## STATED GOAL A:
Please duplicate the forum post on real fights word for word, from "Moderator: Van Canna" through "cat fight !".

## TEXT SECTION:
__________
Sensei Canna offers insight into the real world of self defense!

Moderator: Van Canna


Postby David Elkins » Thu Jul 01, 1999 5:59 am

I took the liberty of copying #1-3 because for me it's sometimes a hassle to have to scroll back up to see what someone is talking about (how's that for shugyo!)

1] In spite of training , real fights always go down as sloppy affairs !
2] There is almost never back and forth action in a real fight ! They are usually over between two and five seconds and you can tell the winner after about a second and a half ! One or the other will always , very quickly , land that good shot that renders the opponent semiconscious who then continues to "flail" ineffectively as he gets pummeled to the ground and stomped on !
3] Real fights are much faster than we envision , almost as a cat fight !

A while back I saw a movie titled Casino with Robert DeNiro and Joe Pesci. If you haven't seen it, relative to this thread, forum, and self-preservation, you should. Within the first 10 minutes or so of the movie there is a "fight" scene that provides gut wrenching testimony to the truth of #1-3 and the nucleus of what has been said on this forum since its inception. I assume that not everyone will run out and rent the movie so I'll briefly describe it. Believe me, knowing what happens doesn't take away a bit from the impact of seeing it.
__________
## MATERIAL SUPPLIED:

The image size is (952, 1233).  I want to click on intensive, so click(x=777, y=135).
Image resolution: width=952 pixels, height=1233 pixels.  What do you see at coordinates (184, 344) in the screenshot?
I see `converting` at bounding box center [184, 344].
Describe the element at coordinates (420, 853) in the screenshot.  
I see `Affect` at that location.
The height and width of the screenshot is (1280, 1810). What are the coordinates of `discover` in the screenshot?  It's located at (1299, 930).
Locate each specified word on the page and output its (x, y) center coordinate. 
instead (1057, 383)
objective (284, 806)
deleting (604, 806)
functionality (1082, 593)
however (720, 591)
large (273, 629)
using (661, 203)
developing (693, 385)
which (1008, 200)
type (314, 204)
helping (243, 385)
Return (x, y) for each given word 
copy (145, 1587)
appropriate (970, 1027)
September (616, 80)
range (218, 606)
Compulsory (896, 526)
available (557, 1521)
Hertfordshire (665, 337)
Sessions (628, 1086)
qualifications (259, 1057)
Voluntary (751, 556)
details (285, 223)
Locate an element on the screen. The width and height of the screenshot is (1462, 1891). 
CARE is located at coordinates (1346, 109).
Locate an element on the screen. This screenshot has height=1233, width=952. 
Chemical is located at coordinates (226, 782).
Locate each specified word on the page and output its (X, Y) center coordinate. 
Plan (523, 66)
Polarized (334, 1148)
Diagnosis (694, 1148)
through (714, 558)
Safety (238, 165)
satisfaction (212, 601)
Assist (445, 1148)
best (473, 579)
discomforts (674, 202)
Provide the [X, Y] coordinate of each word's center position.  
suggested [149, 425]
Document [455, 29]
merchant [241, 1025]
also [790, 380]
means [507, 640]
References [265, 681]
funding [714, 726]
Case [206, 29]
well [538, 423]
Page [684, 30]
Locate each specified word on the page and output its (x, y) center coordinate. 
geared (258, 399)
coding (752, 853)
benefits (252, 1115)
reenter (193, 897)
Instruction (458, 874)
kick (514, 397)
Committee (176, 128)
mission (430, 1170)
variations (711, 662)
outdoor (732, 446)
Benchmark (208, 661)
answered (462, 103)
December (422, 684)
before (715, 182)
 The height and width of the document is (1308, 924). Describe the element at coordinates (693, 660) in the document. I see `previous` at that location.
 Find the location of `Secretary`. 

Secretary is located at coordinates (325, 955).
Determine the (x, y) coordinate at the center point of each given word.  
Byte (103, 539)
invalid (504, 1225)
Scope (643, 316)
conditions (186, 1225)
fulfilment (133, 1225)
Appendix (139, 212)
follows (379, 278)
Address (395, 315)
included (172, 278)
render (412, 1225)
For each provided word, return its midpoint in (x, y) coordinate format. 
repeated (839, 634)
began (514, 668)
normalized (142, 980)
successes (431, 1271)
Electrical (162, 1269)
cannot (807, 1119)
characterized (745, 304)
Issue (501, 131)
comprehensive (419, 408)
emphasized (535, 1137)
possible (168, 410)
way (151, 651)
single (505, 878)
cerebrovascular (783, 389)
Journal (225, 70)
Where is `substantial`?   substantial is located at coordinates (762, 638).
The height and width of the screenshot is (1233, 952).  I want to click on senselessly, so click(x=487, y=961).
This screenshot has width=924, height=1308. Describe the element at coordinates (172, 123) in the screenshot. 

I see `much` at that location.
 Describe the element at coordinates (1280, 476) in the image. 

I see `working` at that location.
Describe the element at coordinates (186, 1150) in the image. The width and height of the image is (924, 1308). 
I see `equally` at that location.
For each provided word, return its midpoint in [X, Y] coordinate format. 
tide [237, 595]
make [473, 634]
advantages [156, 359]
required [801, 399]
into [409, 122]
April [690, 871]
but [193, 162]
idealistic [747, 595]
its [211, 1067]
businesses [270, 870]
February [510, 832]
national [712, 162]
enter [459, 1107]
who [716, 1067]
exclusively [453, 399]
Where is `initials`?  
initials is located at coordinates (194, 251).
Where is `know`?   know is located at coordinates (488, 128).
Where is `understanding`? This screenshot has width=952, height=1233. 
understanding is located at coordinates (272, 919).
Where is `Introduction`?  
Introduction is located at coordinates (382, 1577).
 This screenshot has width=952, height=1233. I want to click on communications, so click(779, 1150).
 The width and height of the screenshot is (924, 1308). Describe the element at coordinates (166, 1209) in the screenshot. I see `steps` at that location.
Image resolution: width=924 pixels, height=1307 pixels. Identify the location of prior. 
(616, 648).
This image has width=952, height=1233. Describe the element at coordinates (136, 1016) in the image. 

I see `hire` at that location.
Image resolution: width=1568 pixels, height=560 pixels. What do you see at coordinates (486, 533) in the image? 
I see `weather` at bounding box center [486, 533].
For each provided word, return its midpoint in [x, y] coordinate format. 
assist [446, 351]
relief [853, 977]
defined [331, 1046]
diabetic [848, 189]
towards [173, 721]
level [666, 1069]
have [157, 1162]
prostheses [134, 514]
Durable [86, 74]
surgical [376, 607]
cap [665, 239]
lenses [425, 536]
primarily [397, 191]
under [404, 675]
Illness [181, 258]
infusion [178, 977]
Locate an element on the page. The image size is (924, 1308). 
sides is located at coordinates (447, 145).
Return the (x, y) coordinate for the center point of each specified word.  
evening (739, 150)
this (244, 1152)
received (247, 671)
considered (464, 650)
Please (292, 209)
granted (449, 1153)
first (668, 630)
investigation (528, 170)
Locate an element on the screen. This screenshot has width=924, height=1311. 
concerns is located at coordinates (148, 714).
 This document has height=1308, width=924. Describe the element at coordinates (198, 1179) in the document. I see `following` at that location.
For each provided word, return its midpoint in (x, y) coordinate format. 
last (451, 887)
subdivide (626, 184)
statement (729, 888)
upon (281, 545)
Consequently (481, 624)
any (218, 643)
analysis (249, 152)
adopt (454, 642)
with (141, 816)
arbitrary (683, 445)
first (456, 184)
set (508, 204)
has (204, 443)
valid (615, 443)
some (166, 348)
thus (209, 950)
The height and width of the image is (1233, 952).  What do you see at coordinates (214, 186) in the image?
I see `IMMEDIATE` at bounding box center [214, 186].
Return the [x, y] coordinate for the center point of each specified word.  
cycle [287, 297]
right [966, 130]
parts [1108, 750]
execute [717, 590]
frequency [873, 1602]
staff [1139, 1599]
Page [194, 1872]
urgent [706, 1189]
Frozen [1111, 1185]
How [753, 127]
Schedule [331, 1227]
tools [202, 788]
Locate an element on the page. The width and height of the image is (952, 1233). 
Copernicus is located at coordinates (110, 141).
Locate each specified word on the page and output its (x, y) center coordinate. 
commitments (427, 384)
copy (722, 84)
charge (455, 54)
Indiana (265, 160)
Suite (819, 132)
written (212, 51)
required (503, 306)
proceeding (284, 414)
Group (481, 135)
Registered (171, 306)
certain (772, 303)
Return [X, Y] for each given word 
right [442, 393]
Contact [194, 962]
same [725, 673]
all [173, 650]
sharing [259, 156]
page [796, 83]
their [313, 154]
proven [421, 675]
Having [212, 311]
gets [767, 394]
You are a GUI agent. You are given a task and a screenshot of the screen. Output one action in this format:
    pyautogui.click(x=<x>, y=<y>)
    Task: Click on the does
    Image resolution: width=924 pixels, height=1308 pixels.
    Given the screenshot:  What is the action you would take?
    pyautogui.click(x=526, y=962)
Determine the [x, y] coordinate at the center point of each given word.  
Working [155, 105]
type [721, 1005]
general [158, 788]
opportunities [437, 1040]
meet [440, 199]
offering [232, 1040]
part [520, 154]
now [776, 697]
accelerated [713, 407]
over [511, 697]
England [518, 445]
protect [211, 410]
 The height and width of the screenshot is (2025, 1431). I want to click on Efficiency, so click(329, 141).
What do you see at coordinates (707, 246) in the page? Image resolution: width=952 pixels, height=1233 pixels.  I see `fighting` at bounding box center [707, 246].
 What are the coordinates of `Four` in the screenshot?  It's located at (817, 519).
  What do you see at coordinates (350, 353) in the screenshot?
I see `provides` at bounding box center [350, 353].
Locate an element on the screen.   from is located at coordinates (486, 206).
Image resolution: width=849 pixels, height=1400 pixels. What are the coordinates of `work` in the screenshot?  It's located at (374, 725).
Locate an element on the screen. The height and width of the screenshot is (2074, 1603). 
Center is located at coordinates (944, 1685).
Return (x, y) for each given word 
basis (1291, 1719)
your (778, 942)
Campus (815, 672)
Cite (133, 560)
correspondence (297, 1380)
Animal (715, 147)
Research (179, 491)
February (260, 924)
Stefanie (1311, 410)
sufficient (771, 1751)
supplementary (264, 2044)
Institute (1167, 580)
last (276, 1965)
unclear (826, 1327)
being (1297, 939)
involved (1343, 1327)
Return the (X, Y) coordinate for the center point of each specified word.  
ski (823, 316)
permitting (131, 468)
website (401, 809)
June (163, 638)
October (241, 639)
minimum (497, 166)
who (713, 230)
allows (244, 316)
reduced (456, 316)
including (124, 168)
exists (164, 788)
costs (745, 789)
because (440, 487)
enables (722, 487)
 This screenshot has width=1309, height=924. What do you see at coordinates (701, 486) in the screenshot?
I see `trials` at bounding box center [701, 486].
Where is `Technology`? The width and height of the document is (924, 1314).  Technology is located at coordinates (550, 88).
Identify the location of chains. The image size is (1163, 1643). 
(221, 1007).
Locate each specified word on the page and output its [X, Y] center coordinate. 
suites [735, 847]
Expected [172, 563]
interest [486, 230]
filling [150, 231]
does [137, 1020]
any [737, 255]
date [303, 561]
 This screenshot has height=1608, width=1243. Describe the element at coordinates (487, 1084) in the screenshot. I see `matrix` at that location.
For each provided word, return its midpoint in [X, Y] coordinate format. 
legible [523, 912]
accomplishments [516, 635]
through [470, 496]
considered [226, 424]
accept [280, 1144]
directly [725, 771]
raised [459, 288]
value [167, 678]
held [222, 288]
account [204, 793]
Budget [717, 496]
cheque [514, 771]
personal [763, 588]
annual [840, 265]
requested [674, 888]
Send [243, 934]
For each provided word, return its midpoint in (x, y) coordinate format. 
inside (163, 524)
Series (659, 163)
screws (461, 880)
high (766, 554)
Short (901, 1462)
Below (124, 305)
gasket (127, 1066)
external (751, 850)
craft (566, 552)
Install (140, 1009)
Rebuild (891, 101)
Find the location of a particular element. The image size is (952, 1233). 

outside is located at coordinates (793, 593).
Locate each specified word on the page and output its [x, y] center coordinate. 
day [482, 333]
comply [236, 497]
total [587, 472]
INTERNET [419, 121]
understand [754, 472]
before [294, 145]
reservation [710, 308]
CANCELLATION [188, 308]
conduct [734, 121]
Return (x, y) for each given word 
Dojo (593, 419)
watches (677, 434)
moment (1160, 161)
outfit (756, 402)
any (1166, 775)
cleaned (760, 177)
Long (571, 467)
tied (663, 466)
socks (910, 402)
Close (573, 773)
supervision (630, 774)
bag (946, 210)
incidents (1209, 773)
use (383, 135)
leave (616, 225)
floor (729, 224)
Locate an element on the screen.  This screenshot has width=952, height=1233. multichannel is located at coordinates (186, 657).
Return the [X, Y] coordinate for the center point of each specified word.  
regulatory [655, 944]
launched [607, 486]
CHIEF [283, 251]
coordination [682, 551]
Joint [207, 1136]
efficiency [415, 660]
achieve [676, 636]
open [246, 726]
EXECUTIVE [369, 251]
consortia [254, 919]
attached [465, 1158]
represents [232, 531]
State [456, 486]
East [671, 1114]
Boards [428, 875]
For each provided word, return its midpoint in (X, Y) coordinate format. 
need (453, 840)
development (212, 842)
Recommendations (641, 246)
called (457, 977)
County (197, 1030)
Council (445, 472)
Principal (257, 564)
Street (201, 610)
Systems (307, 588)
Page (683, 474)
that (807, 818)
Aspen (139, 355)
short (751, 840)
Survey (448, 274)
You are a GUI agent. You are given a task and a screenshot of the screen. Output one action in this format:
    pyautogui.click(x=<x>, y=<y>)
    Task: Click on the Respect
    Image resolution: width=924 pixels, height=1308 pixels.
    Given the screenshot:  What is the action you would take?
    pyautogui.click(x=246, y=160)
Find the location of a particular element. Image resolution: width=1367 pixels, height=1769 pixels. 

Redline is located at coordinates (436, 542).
__________
## STATED GOAL B:
Set down, word for word, the stretch of the records from the line containing "This image has" through the line containing "under [404, 675]", including both of those lines.

## WRITTEN ANSWER A:
Moderator: Van Canna


Postby David Elkins » Thu Jul 01, 1999 5:59 am

I took the liberty of copying #1-3 because for me it's sometimes a hassle to have to scroll back up to see what someone is talking about (how's that for shugyo!)

1] In spite of training , real fights always go down as sloppy affairs !
2] There is almost never back and forth action in a real fight ! They are usually over between two and five seconds and you can tell the winner after about a second and a half ! One or the other will always , very quickly , land that good shot that renders the opponent semiconscious who then continues to "flail" ineffectively as he gets pummeled to the ground and stomped on !
3] Real fights are much faster than we envision , almost as a cat fight !

## WRITTEN ANSWER B:
This image has width=952, height=1233. Describe the element at coordinates (136, 1016) in the image. 

I see `hire` at that location.
Image resolution: width=1568 pixels, height=560 pixels. What do you see at coordinates (486, 533) in the image? 
I see `weather` at bounding box center [486, 533].
For each provided word, return its midpoint in [x, y] coordinate format. 
assist [446, 351]
relief [853, 977]
defined [331, 1046]
diabetic [848, 189]
towards [173, 721]
level [666, 1069]
have [157, 1162]
prostheses [134, 514]
Durable [86, 74]
surgical [376, 607]
cap [665, 239]
lenses [425, 536]
primarily [397, 191]
under [404, 675]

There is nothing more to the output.